→ Text section
.....

AWS provides a limited number of 5 Elastic IPs (soft limit)
Overall it is recommended to avoid using Elastic IP, because:
- They often reflect pool arhcitectural decisions
- Instead, us e a random public IP and register a DNS name to it

EC2 User Data

It is possible to bootstrap (run commands for setup) an EC2 instance using EC2 User data script
The user data script is only run once at the first start of the instance
EC2 user data is used to automate boot tasks such as:
- Installing update
- Installing software
- Downloading common files from the internet
- Any other start-up task
THe EC2 user data scripts run with root user privileges

EC2 Instance Launch Types

On Demand Instances: short workload, predictable pricing
Reserved: known amount of time (minimum 1 year). Types of reserved instances:
- Reserved Instances: recommended long workloads
- Convertible Reserved Instances: recommended for long workloads with flexible instance types
- Scheduled Reserved Instances: instances reserved for a longer period used at a certain schedule
Spot Instances: for short workloads, they are cheap, but there is a risk of losing the instance while running
Dedicated Instances: no other customer will share the underlying hardware
Dedicated Hosts: book an entire physical server, can control the placement of the instance

EC2 On Demand

Pay for what we use, billing is done per second after the first minute
Hast the higher cost but it does not require upfront payment
Recommended for short-term and uninterrupted workloads, when we can't predict how the application will behave

EC2 Reserved Instances

Up to 75% discount compared to On-demand
Pay upfront for a given time, implies long term commitment
Reserved period can be 1 or 3 years
We can reserve a specific instance type
Recommended for steady state usage applications (example: database)

.....

→ Job 1
Using the EC2 notes, answer these:
(a) How many Elastic IPs does AWS provide?
(b) How often is the EC2 user data script run?
(c) What lengths can a reserved period be?
→ Job 2
Transcribe the EC2 notes word for word between "Up to 75% discount" and "applications (example: database)", inclusive.

→ Supplied data

.....

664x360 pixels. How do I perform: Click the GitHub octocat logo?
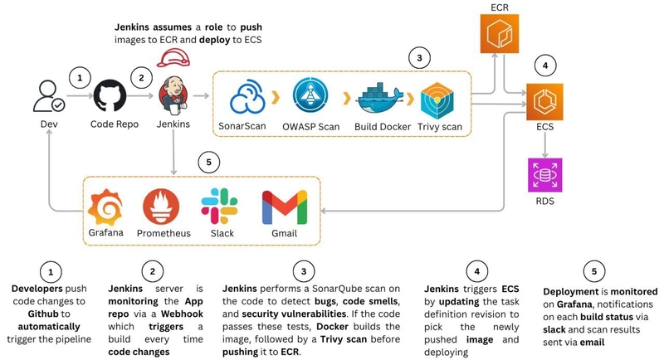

.....

→ Full solution 1
(a) 5 (a soft limit)
(b) Only once, at the first start of the instance
(c) 1 or 3 years

→ Full solution 2
Up to 75% discount compared to On-demand
Pay upfront for a given time, implies long term commitment
Reserved period can be 1 or 3 years
We can reserve a specific instance type
Recommended for steady state usage applications (example: database)